Retype the following lines without any changes.

(Data on locating visible targets)
— BEGIN —

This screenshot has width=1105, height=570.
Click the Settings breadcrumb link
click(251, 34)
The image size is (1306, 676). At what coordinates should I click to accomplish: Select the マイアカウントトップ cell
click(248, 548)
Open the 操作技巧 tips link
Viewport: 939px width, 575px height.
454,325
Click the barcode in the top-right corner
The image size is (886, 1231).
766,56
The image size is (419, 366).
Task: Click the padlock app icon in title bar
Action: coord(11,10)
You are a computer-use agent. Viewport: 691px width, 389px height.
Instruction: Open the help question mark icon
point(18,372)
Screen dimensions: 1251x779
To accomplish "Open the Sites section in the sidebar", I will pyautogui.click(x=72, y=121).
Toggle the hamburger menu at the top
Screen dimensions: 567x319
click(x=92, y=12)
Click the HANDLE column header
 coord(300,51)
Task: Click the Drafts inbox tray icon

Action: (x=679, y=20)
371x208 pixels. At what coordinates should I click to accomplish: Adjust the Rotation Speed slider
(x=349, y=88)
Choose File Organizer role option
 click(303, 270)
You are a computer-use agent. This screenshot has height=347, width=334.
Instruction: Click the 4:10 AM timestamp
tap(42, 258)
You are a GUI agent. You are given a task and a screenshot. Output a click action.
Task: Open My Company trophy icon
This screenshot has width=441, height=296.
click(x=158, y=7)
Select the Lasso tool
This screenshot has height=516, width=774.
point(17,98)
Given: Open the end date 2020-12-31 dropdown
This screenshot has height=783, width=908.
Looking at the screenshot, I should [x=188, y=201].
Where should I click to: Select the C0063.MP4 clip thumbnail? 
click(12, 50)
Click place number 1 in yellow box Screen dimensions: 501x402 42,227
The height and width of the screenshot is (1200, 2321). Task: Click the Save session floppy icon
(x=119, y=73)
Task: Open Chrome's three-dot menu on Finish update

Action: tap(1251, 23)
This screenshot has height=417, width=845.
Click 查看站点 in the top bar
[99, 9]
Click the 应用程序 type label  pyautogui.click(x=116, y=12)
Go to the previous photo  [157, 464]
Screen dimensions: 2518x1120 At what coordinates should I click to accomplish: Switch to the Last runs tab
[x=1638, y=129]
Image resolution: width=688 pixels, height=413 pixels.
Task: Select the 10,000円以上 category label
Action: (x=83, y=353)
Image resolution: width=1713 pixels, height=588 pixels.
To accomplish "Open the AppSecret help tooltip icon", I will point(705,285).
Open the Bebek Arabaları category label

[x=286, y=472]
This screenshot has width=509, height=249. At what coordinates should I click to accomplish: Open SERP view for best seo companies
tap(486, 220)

— END —

### Reply to the exercise
This screenshot has width=1105, height=570.
Click the Settings breadcrumb link
click(251, 34)
The image size is (1306, 676). At what coordinates should I click to accomplish: Select the マイアカウントトップ cell
click(248, 548)
Open the 操作技巧 tips link
Viewport: 939px width, 575px height.
454,325
Click the barcode in the top-right corner
The image size is (886, 1231).
766,56
The image size is (419, 366).
Task: Click the padlock app icon in title bar
Action: coord(11,10)
You are a computer-use agent. Viewport: 691px width, 389px height.
Instruction: Open the help question mark icon
point(18,372)
Screen dimensions: 1251x779
To accomplish "Open the Sites section in the sidebar", I will pyautogui.click(x=72, y=121).
Toggle the hamburger menu at the top
Screen dimensions: 567x319
click(x=92, y=12)
Click the HANDLE column header
 coord(300,51)
Task: Click the Drafts inbox tray icon

Action: (x=679, y=20)
371x208 pixels. At what coordinates should I click to accomplish: Adjust the Rotation Speed slider
(x=349, y=88)
Choose File Organizer role option
 click(303, 270)
You are a computer-use agent. This screenshot has height=347, width=334.
Instruction: Click the 4:10 AM timestamp
tap(42, 258)
You are a GUI agent. You are given a task and a screenshot. Output a click action.
Task: Open My Company trophy icon
This screenshot has width=441, height=296.
click(x=158, y=7)
Select the Lasso tool
This screenshot has height=516, width=774.
point(17,98)
Given: Open the end date 2020-12-31 dropdown
This screenshot has height=783, width=908.
Looking at the screenshot, I should [x=188, y=201].
Where should I click to: Select the C0063.MP4 clip thumbnail? 
click(12, 50)
Click place number 1 in yellow box Screen dimensions: 501x402 42,227
The height and width of the screenshot is (1200, 2321). Task: Click the Save session floppy icon
(x=119, y=73)
Task: Open Chrome's three-dot menu on Finish update

Action: tap(1251, 23)
This screenshot has height=417, width=845.
Click 查看站点 in the top bar
[99, 9]
Click the 应用程序 type label  pyautogui.click(x=116, y=12)
Go to the previous photo  [157, 464]
Screen dimensions: 2518x1120 At what coordinates should I click to accomplish: Switch to the Last runs tab
[x=1638, y=129]
Image resolution: width=688 pixels, height=413 pixels.
Task: Select the 10,000円以上 category label
Action: (x=83, y=353)
Image resolution: width=1713 pixels, height=588 pixels.
To accomplish "Open the AppSecret help tooltip icon", I will point(705,285).
Open the Bebek Arabaları category label

[x=286, y=472]
This screenshot has width=509, height=249. At what coordinates should I click to accomplish: Open SERP view for best seo companies
tap(486, 220)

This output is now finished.